▶ [PROBLEM DESCRIPTION] I need the lines from the one holding "How do I perform: Click" to the last line of the data below repeated exactly, both included, without pictures.

BEGIN

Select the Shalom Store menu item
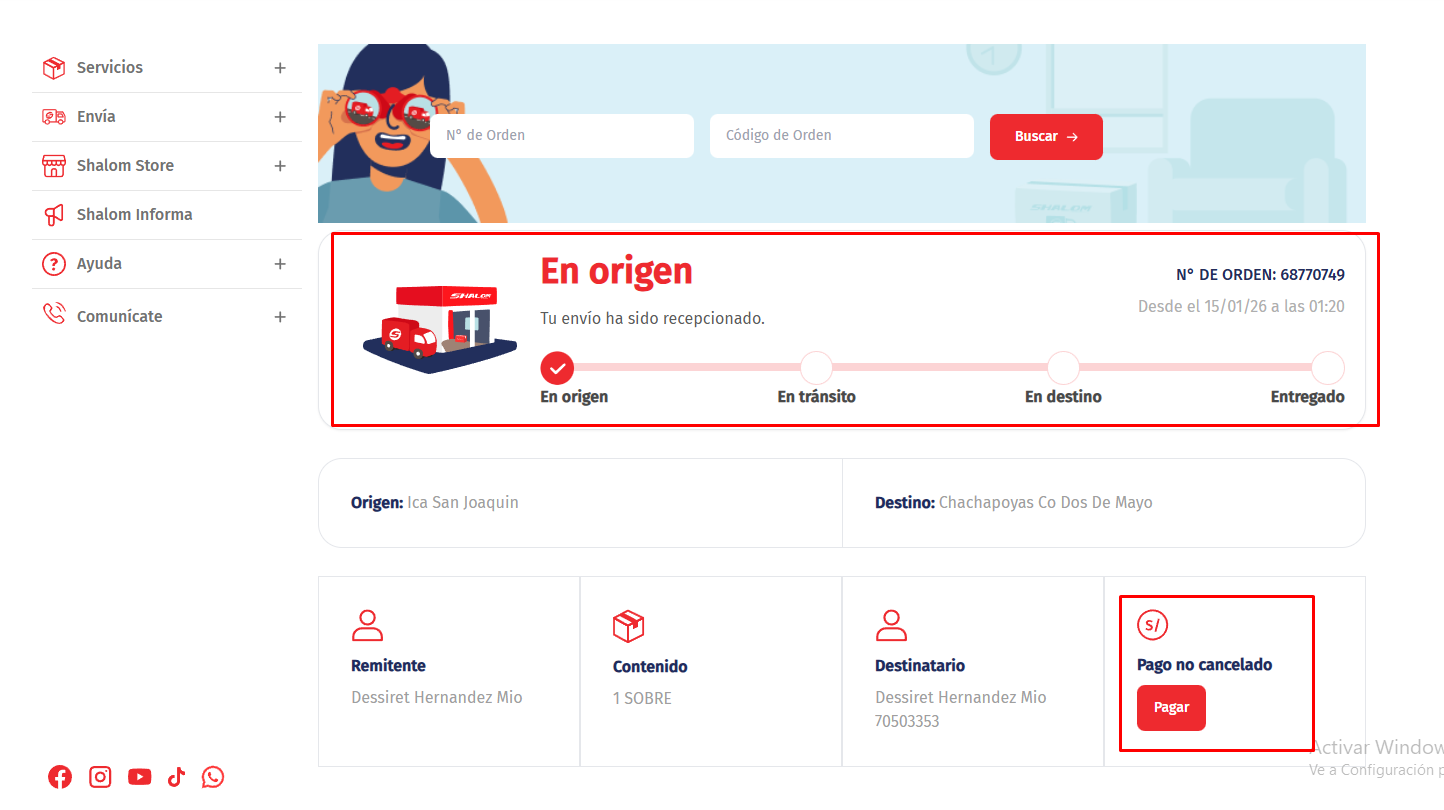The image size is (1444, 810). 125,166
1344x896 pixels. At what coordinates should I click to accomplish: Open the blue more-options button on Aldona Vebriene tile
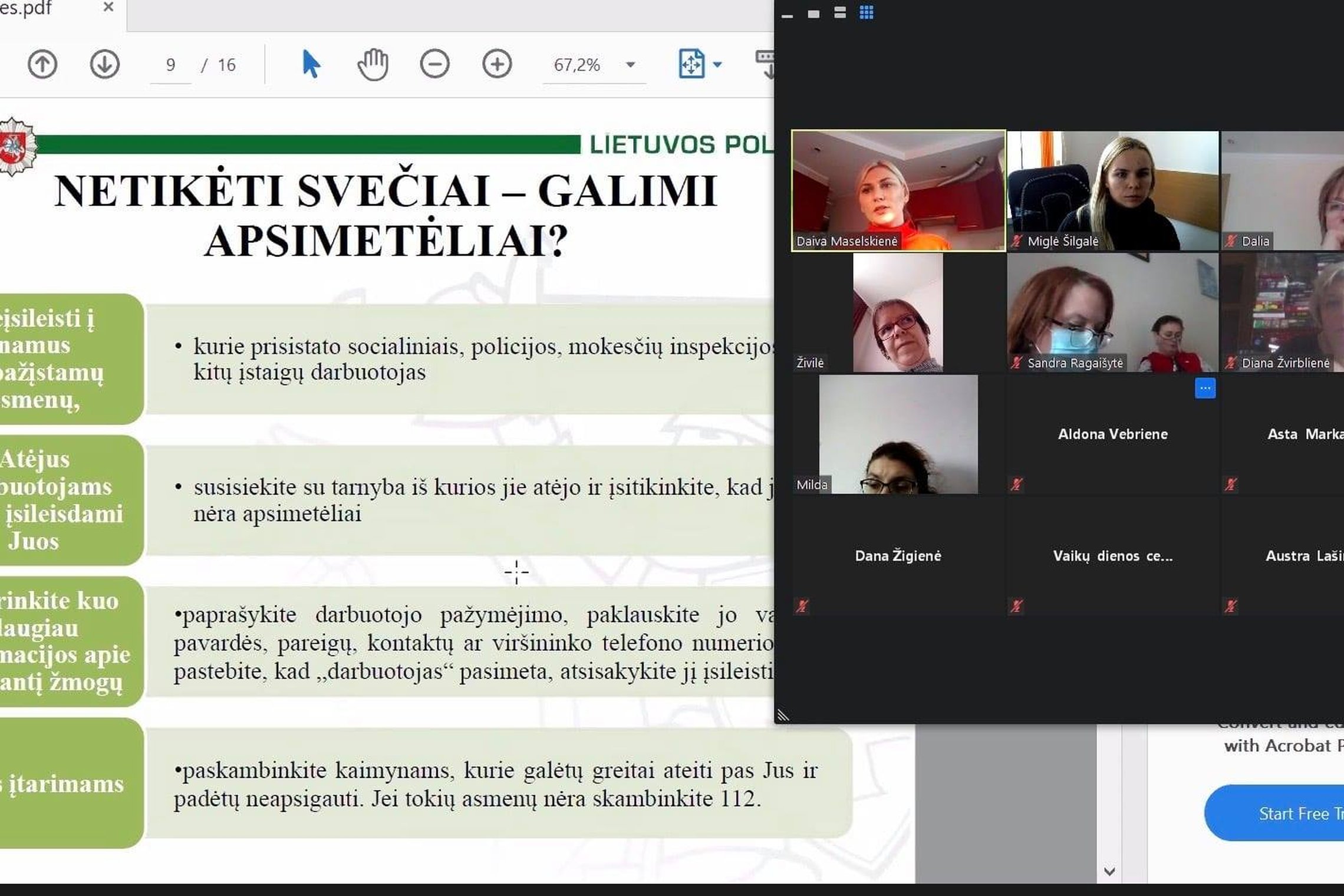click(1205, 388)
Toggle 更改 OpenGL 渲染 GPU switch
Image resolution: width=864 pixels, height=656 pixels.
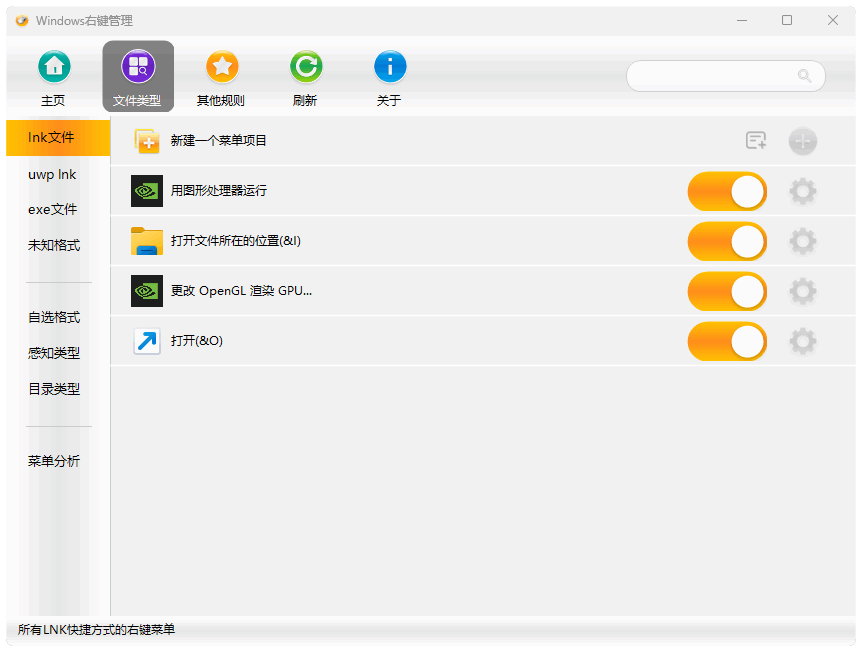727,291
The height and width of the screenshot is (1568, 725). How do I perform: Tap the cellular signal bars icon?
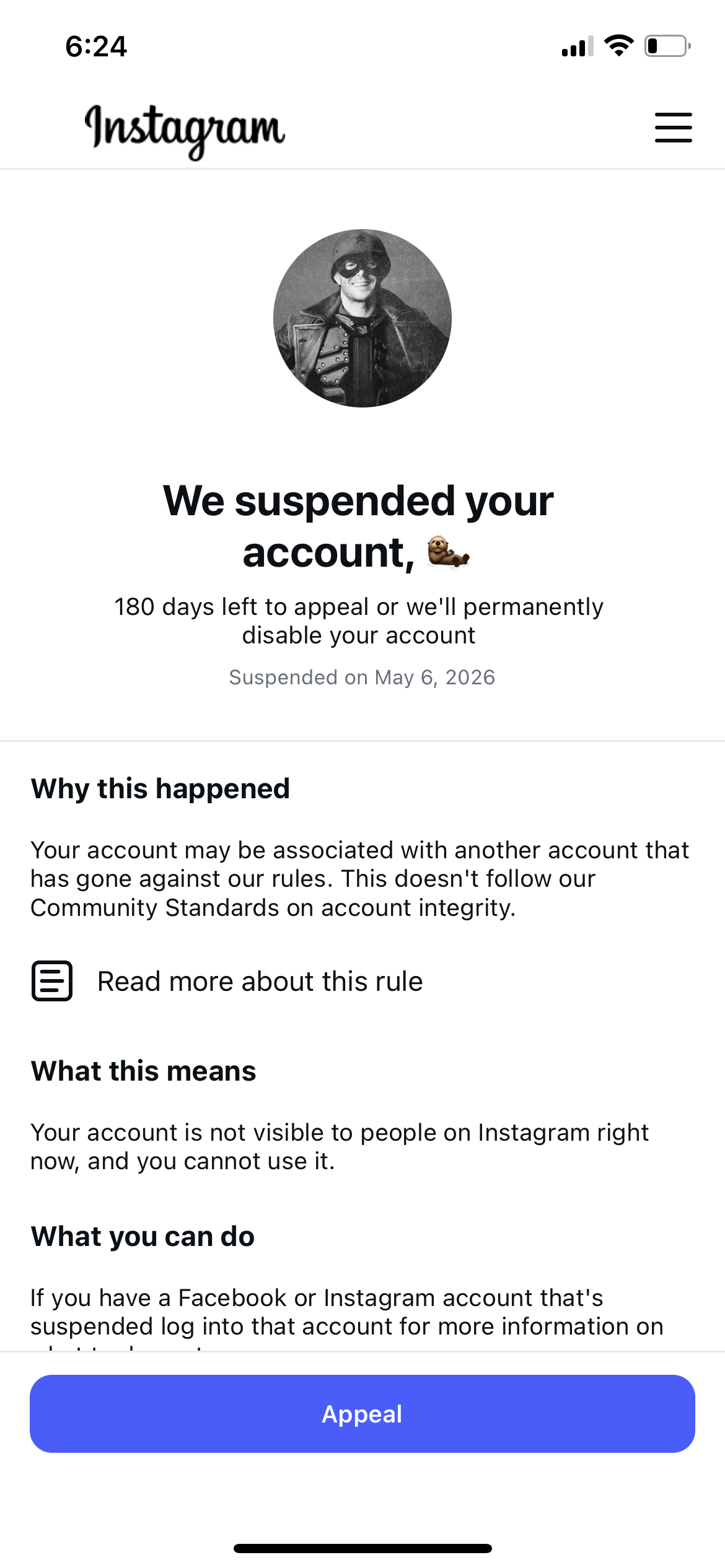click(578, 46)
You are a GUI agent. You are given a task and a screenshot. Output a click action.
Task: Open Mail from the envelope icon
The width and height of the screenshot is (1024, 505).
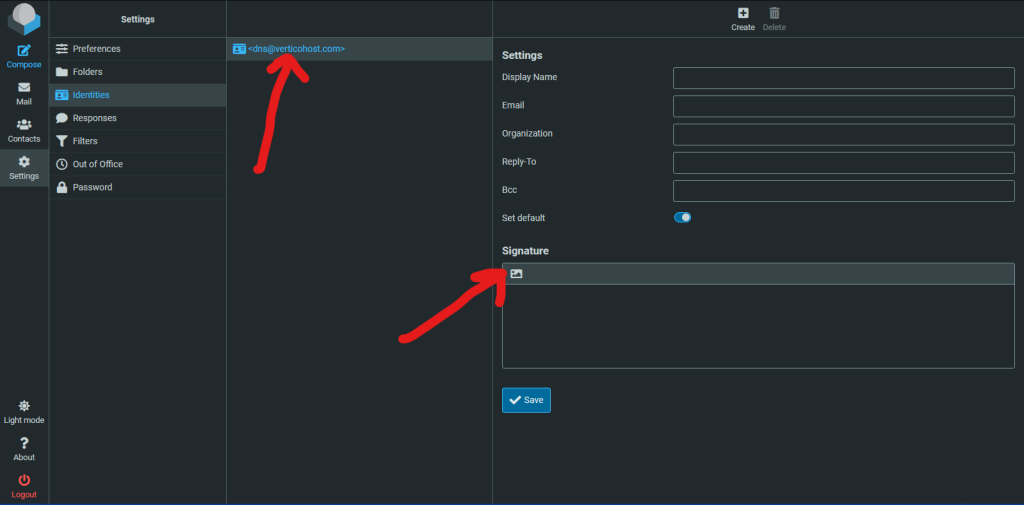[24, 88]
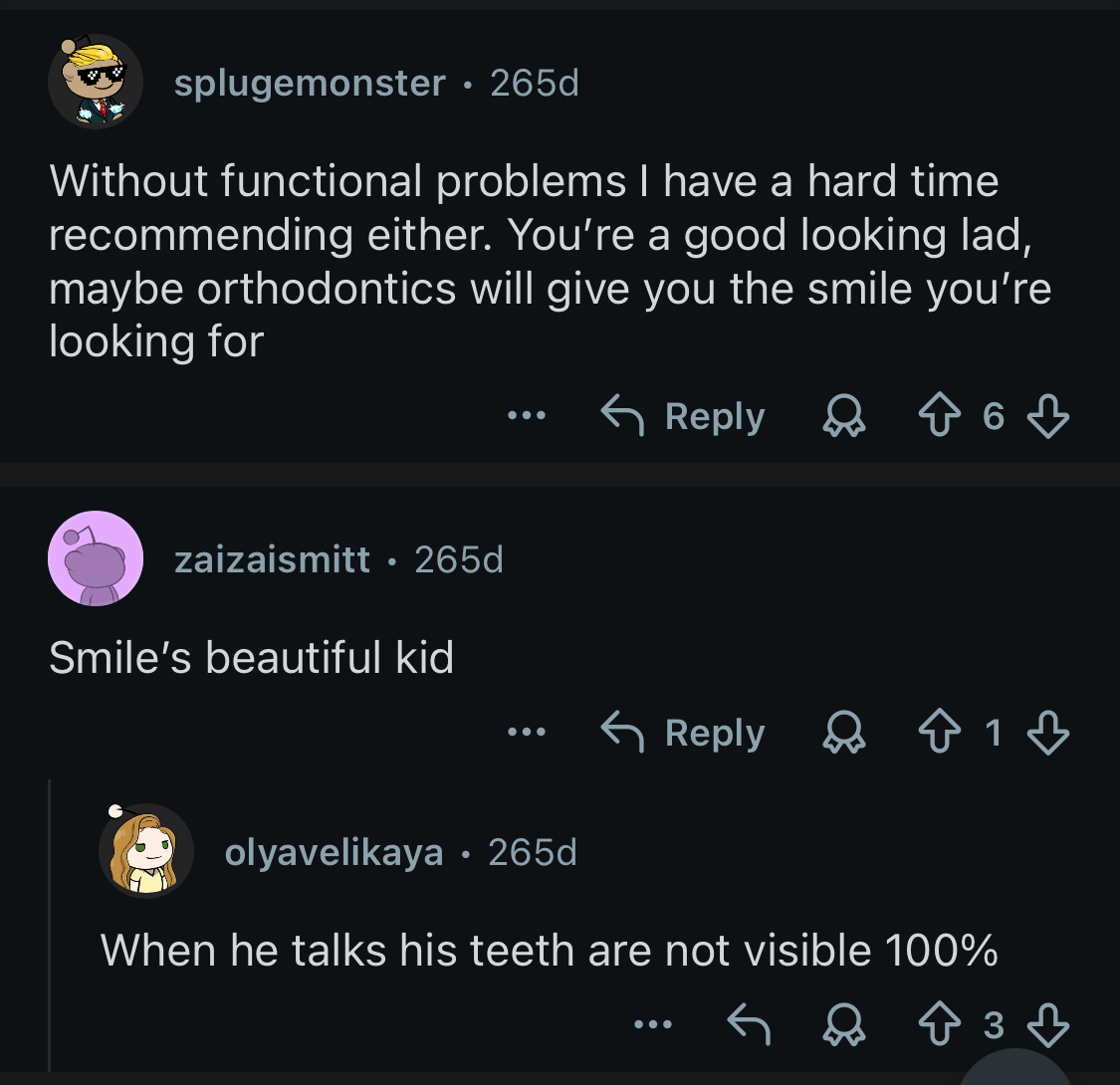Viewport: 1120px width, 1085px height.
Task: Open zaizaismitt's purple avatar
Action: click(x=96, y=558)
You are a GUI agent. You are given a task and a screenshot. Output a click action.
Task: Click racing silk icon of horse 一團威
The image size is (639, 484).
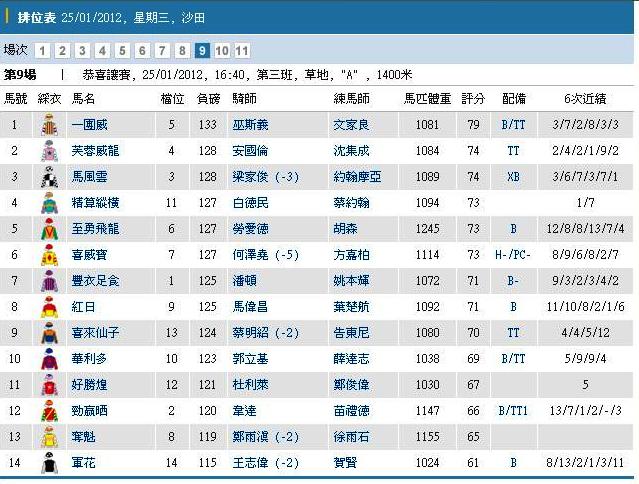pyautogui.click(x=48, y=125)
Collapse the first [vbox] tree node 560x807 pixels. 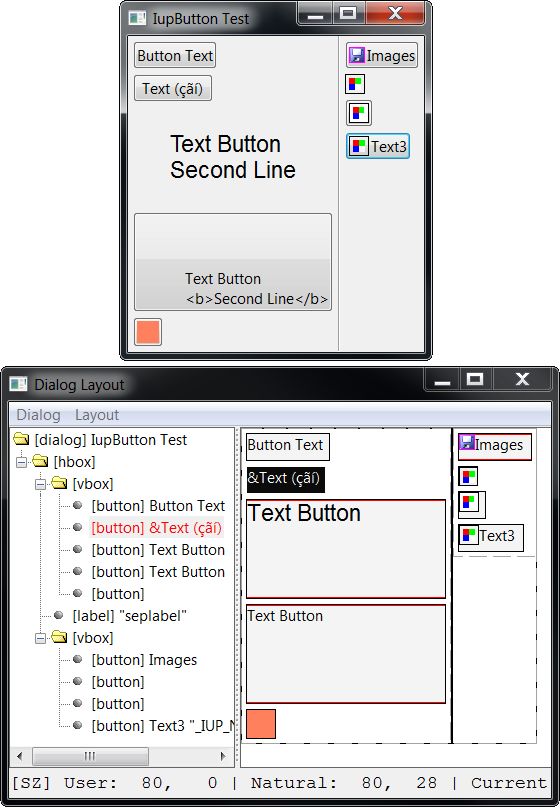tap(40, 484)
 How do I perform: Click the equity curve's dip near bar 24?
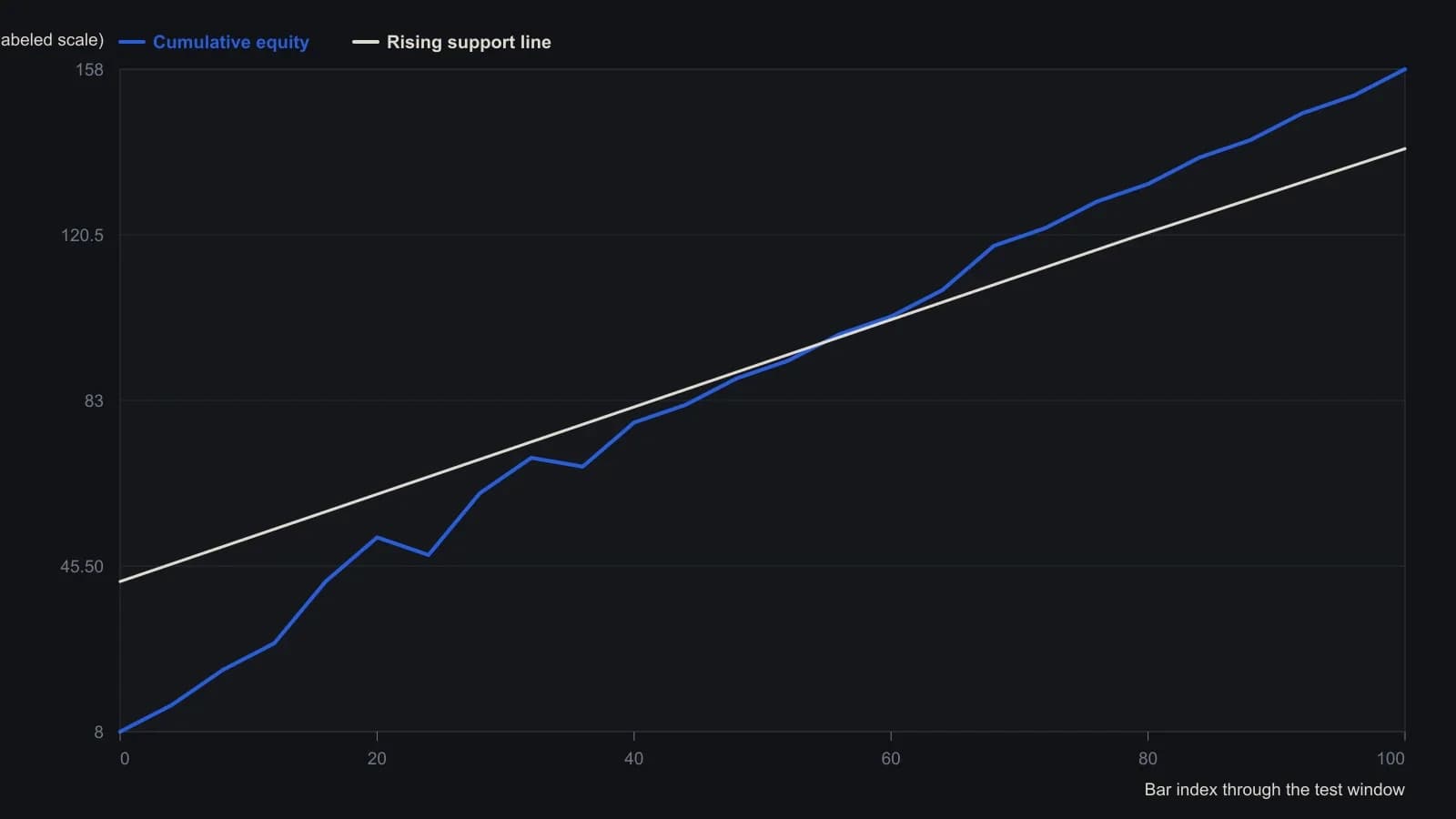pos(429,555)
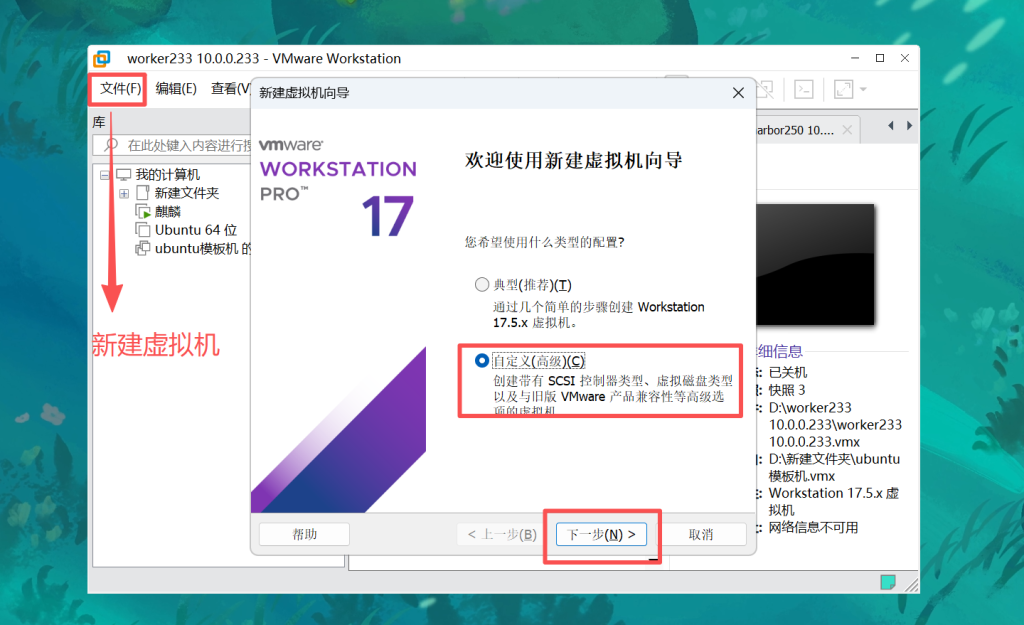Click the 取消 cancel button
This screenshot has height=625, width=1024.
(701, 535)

END

▶ [TASK ANSWER]
 How do I perform: Click the equity curve's dip near bar 24?
pos(429,555)
Click the 取消 cancel button
This screenshot has height=625, width=1024.
(701, 535)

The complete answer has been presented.